* **DATA PROVIDED**:
++++

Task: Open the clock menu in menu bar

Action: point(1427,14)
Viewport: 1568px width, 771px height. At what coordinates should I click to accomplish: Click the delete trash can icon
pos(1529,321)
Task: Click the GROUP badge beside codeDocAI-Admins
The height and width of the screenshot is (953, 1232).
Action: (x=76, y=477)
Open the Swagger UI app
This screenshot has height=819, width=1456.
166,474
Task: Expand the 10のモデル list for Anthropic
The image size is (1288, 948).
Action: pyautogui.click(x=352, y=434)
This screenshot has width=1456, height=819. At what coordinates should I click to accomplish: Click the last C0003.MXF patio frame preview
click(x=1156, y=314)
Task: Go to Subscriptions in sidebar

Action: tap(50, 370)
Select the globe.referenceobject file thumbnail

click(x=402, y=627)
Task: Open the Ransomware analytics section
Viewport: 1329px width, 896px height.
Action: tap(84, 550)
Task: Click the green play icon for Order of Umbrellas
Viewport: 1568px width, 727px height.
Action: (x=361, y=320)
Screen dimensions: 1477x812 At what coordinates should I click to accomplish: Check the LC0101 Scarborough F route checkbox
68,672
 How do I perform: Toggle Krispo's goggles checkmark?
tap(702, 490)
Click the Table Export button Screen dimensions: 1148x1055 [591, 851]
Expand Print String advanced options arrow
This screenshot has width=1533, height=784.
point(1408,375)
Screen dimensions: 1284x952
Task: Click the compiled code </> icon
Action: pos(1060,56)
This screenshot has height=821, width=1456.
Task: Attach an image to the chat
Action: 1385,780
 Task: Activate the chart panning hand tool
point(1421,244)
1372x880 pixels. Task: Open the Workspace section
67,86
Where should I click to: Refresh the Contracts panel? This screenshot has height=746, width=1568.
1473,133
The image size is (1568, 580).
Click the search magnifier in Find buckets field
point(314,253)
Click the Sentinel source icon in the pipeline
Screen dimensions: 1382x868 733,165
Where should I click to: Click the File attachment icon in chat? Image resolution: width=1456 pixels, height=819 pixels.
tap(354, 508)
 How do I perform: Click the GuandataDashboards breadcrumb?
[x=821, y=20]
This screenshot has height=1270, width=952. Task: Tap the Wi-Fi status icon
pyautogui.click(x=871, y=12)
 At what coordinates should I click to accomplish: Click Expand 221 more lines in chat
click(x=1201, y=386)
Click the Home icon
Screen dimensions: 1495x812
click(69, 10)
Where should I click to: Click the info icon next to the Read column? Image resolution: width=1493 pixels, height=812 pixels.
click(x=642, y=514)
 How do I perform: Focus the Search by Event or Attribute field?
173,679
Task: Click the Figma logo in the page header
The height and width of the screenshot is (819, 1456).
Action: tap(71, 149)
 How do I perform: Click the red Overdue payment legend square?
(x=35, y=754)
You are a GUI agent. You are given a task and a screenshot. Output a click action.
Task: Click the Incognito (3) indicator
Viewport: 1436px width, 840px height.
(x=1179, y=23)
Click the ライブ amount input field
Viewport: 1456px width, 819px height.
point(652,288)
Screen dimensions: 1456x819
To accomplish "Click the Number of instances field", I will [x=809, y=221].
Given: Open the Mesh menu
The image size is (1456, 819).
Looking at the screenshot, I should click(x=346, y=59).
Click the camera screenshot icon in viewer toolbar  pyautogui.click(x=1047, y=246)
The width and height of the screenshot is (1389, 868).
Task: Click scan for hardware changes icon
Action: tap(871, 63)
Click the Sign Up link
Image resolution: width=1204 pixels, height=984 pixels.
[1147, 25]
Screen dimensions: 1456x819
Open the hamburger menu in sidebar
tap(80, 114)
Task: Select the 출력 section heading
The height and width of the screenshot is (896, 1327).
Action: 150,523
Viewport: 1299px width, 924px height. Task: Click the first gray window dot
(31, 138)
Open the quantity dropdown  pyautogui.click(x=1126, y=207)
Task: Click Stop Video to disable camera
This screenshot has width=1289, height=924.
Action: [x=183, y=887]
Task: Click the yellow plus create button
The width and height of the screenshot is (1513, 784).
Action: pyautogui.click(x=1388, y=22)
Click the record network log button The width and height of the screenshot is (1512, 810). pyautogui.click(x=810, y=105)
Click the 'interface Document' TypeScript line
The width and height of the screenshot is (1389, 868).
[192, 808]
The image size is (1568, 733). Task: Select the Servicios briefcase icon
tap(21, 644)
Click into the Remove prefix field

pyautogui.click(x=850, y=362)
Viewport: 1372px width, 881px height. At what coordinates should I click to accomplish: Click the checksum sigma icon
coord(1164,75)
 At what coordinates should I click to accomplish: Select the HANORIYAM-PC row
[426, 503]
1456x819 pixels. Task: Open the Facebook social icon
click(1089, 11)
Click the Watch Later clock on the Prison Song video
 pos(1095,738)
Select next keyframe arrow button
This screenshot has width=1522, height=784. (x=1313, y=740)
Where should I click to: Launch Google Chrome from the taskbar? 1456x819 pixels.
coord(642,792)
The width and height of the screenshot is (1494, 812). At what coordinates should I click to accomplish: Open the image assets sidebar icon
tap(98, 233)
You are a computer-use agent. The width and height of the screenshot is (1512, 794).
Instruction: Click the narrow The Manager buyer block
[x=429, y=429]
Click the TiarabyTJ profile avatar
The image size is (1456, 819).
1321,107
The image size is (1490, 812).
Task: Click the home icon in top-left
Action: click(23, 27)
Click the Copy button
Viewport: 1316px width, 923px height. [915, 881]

++++

* **AIM OF THE TASK**: From the records above, extract every entry verbatim.

* **PROBLEM SOLUTION**:
Task: Open the clock menu in menu bar

Action: point(1427,14)
Viewport: 1568px width, 771px height. At what coordinates should I click to accomplish: Click the delete trash can icon
pos(1529,321)
Task: Click the GROUP badge beside codeDocAI-Admins
The height and width of the screenshot is (953, 1232).
Action: (x=76, y=477)
Open the Swagger UI app
This screenshot has height=819, width=1456.
166,474
Task: Expand the 10のモデル list for Anthropic
The image size is (1288, 948).
Action: pyautogui.click(x=352, y=434)
This screenshot has width=1456, height=819. At what coordinates should I click to accomplish: Click the last C0003.MXF patio frame preview
click(x=1156, y=314)
Task: Go to Subscriptions in sidebar

Action: tap(50, 370)
Select the globe.referenceobject file thumbnail

click(x=402, y=627)
Task: Open the Ransomware analytics section
Viewport: 1329px width, 896px height.
Action: tap(84, 550)
Task: Click the green play icon for Order of Umbrellas
Viewport: 1568px width, 727px height.
Action: (x=361, y=320)
Screen dimensions: 1477x812 At what coordinates should I click to accomplish: Check the LC0101 Scarborough F route checkbox
68,672
 How do I perform: Toggle Krispo's goggles checkmark?
tap(702, 490)
Click the Table Export button Screen dimensions: 1148x1055 [591, 851]
Expand Print String advanced options arrow
This screenshot has width=1533, height=784.
point(1408,375)
Screen dimensions: 1284x952
Task: Click the compiled code </> icon
Action: pos(1060,56)
This screenshot has height=821, width=1456.
Task: Attach an image to the chat
Action: 1385,780
 Task: Activate the chart panning hand tool
point(1421,244)
1372x880 pixels. Task: Open the Workspace section
67,86
Where should I click to: Refresh the Contracts panel? This screenshot has height=746, width=1568.
1473,133
The image size is (1568, 580).
Click the search magnifier in Find buckets field
point(314,253)
Click the Sentinel source icon in the pipeline
Screen dimensions: 1382x868 733,165
Where should I click to: Click the File attachment icon in chat? Image resolution: width=1456 pixels, height=819 pixels.
tap(354, 508)
 How do I perform: Click the GuandataDashboards breadcrumb?
[x=821, y=20]
This screenshot has height=1270, width=952. Task: Tap the Wi-Fi status icon
pyautogui.click(x=871, y=12)
 At what coordinates should I click to accomplish: Click Expand 221 more lines in chat
click(x=1201, y=386)
Click the Home icon
Screen dimensions: 1495x812
click(69, 10)
Where should I click to: Click the info icon next to the Read column? Image resolution: width=1493 pixels, height=812 pixels.
click(x=642, y=514)
 How do I perform: Focus the Search by Event or Attribute field?
173,679
Task: Click the Figma logo in the page header
The height and width of the screenshot is (819, 1456).
Action: tap(71, 149)
 How do I perform: Click the red Overdue payment legend square?
(x=35, y=754)
You are a GUI agent. You are given a task and a screenshot. Output a click action.
Task: Click the Incognito (3) indicator
Viewport: 1436px width, 840px height.
(x=1179, y=23)
Click the ライブ amount input field
Viewport: 1456px width, 819px height.
point(652,288)
Screen dimensions: 1456x819
To accomplish "Click the Number of instances field", I will [x=809, y=221].
Given: Open the Mesh menu
The image size is (1456, 819).
Looking at the screenshot, I should click(x=346, y=59).
Click the camera screenshot icon in viewer toolbar  pyautogui.click(x=1047, y=246)
The width and height of the screenshot is (1389, 868).
Task: Click scan for hardware changes icon
Action: tap(871, 63)
Click the Sign Up link
Image resolution: width=1204 pixels, height=984 pixels.
[1147, 25]
Screen dimensions: 1456x819
Open the hamburger menu in sidebar
tap(80, 114)
Task: Select the 출력 section heading
The height and width of the screenshot is (896, 1327).
Action: 150,523
Viewport: 1299px width, 924px height. Task: Click the first gray window dot
(31, 138)
Open the quantity dropdown  pyautogui.click(x=1126, y=207)
Task: Click Stop Video to disable camera
This screenshot has width=1289, height=924.
Action: [x=183, y=887]
Task: Click the yellow plus create button
The width and height of the screenshot is (1513, 784).
Action: pyautogui.click(x=1388, y=22)
Click the record network log button The width and height of the screenshot is (1512, 810). pyautogui.click(x=810, y=105)
Click the 'interface Document' TypeScript line
The width and height of the screenshot is (1389, 868).
[192, 808]
The image size is (1568, 733). Task: Select the Servicios briefcase icon
tap(21, 644)
Click into the Remove prefix field

pyautogui.click(x=850, y=362)
Viewport: 1372px width, 881px height. At what coordinates should I click to accomplish: Click the checksum sigma icon
coord(1164,75)
 At what coordinates should I click to accomplish: Select the HANORIYAM-PC row
[426, 503]
1456x819 pixels. Task: Open the Facebook social icon
click(1089, 11)
Click the Watch Later clock on the Prison Song video
 pos(1095,738)
Select next keyframe arrow button
This screenshot has width=1522, height=784. (x=1313, y=740)
Where should I click to: Launch Google Chrome from the taskbar? 1456x819 pixels.
coord(642,792)
The width and height of the screenshot is (1494, 812). At what coordinates should I click to accomplish: Open the image assets sidebar icon
tap(98, 233)
You are a computer-use agent. The width and height of the screenshot is (1512, 794).
Instruction: Click the narrow The Manager buyer block
[x=429, y=429]
Click the TiarabyTJ profile avatar
The image size is (1456, 819).
1321,107
The image size is (1490, 812).
Task: Click the home icon in top-left
Action: click(23, 27)
Click the Copy button
Viewport: 1316px width, 923px height. [915, 881]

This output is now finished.